This debate is not new – these questions emerged at the first publication and use of somatic cell nuclear transfer (SCNT) to create the cloned sheep, Dolly, in 1997. In that period, with the recognition that advancing technical achievements might result in attempts to try human reproductive cloning, legislative efforts to ban both therapeutic and reproductive cloning or only reproductive cloning emerged at the state and national level in the U.S., as well as internationally. Subsequent research since 1997 revealed that cloning (using somatic cell nuclear transfer, SCNT) was easier to achieve with animals than with humans, until now, which is why this new research puts human cloning back into debate. The flash points in the legal debate are several: whether embryos can be created for the sole purpose of producing genetically optimal stem cells, whether embryos can be destroyed during the derivation of human embryonic stem cells – and then the dual-use dilemma where the creation of an embryo could be a predicate to stem cell derivation or to reproduction. The Bush administration imposed a ban on federal funding for the derivation of hESC, and only allowed funds to be used on existing cell lines. In 2009, the Obama administration reversed that course and issued guidelines which allowed federal funds to be used to derive new embryonic stem cell lines from already-existing embryos (from fertility clinics). NIH maintains a hESC registry that catalogues cell lines that can be studied with federal funds. In 2011, a legal challenge to the Obama policy emerged from several adult stem cell researchers who alleged that allowing federal funds for hESC research violated the federal Dickey-Wicker amendment, which prohibits the creation of embryos for research or the destruction of embryos during research (see earlier post). In Sherley v. Sebelius (D.C. Cir. 2012), the D.C. Circuit upheld the Obama policy, finding that destruction of embryos that occurs in the ESC derivation process was not a part of individual ESC research projects using already derived ESCs:
Therefore, ESC research is no more “research in which...embryos are...subjected to risk” than it was “research in which...embryos are...destroyed.”With the demonstration that hESC can be derived from older human donors, human therapeutic cloning appears more viable and commercially attractive (older patients with degenerative conditions are a prime target).
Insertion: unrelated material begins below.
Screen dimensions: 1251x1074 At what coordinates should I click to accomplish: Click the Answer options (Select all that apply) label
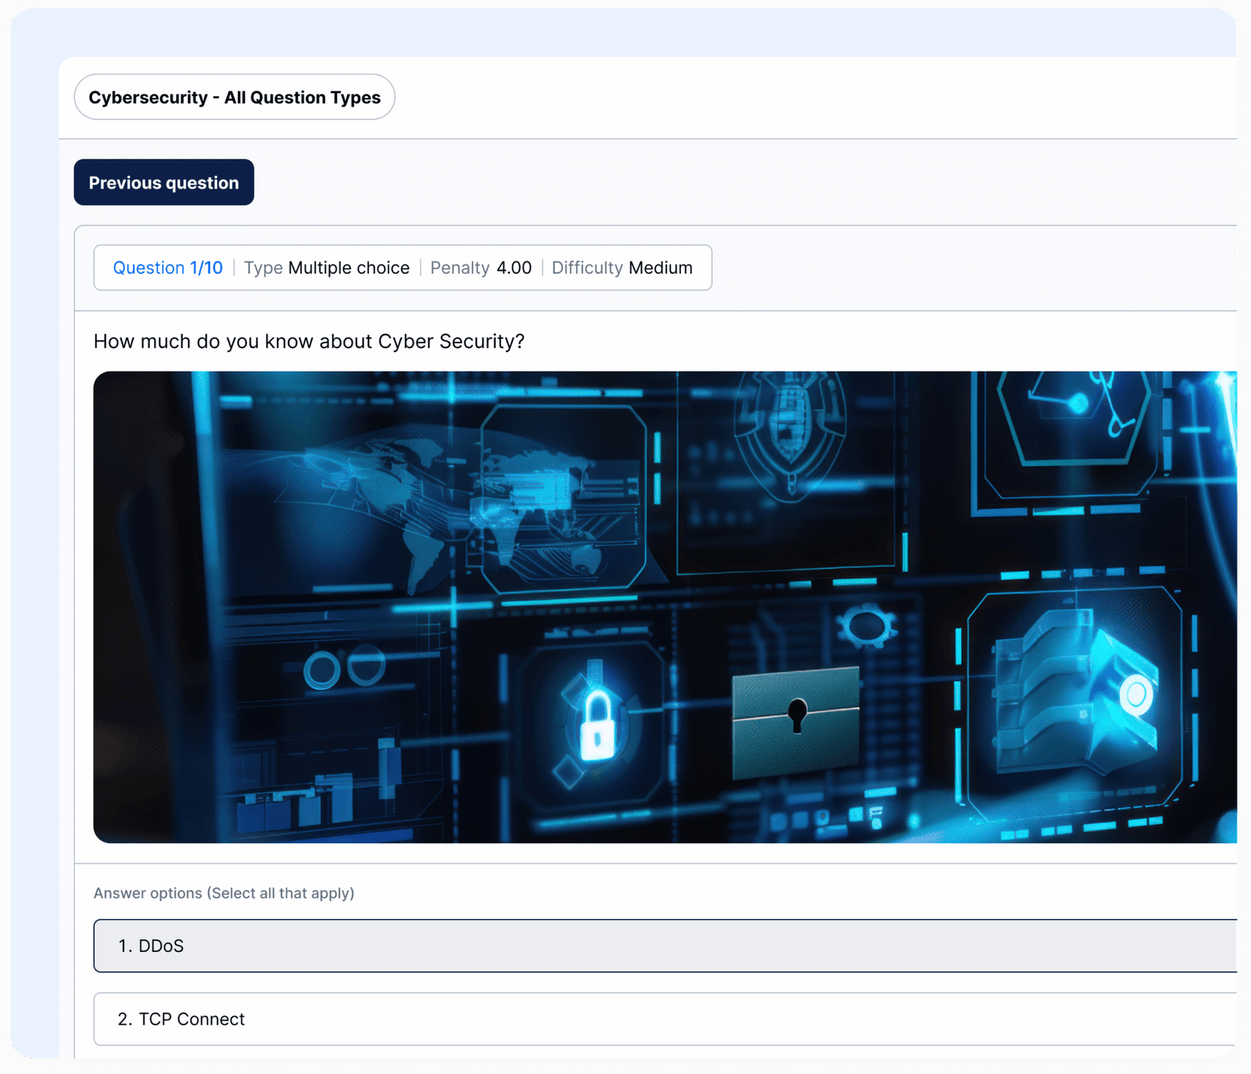(224, 893)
Will this lead to a demand for new cloning-related laws to avoid the dual-use potential? It’s unlikely right now, as the new research is an expansion of already existing technologies, rather than a paradigm-shifting breakthrough. Yet, making human embryo cloning technically possible revives the concerns that animated late-1990s legislative activity. For example, recently introduced legislation, H.R. 2433, distinguishes federal support for embryonic stem cell research from any endorsement of "human cloning:"
Defines "human cloning" to mean the implantation of the product of transferring the nuclear material of a human somatic cell into an egg cell from which the nuclear material has been removed or rendered inert into a uterus or the functional equivalent of a uterus.Yet, another bill, H.R. 2164, would prohibit both therapeutic and reproductive cloning with its more expansive definition of human cloning:
(1) Human cloning.--The term `human cloning' means human asexual reproduction, accomplished by introducing the nuclear material of a human somatic cell into a fertilized or unfertilized oocyte whose nucleus has been removed or inactivated to produce a living organism (at any stage of development) with a human or predominantly human genetic constitution.A patchwork of state laws address cloning: several states maintain bans on all human cloning (prohibit conduct per se, or disallow use of state funds), while other states allow therapeutic, but not reproductive cloning (including authorizing use of state funds). The stem cell field is more scientifically complex now than it was in 1998, with techniques using adult stem cells and induced pluripotent stem cells (neither of which are derived from human embryos) also competing for therapeutic supremacy, and avoiding the legal and moral questions attaching to the derivation and use of hESC.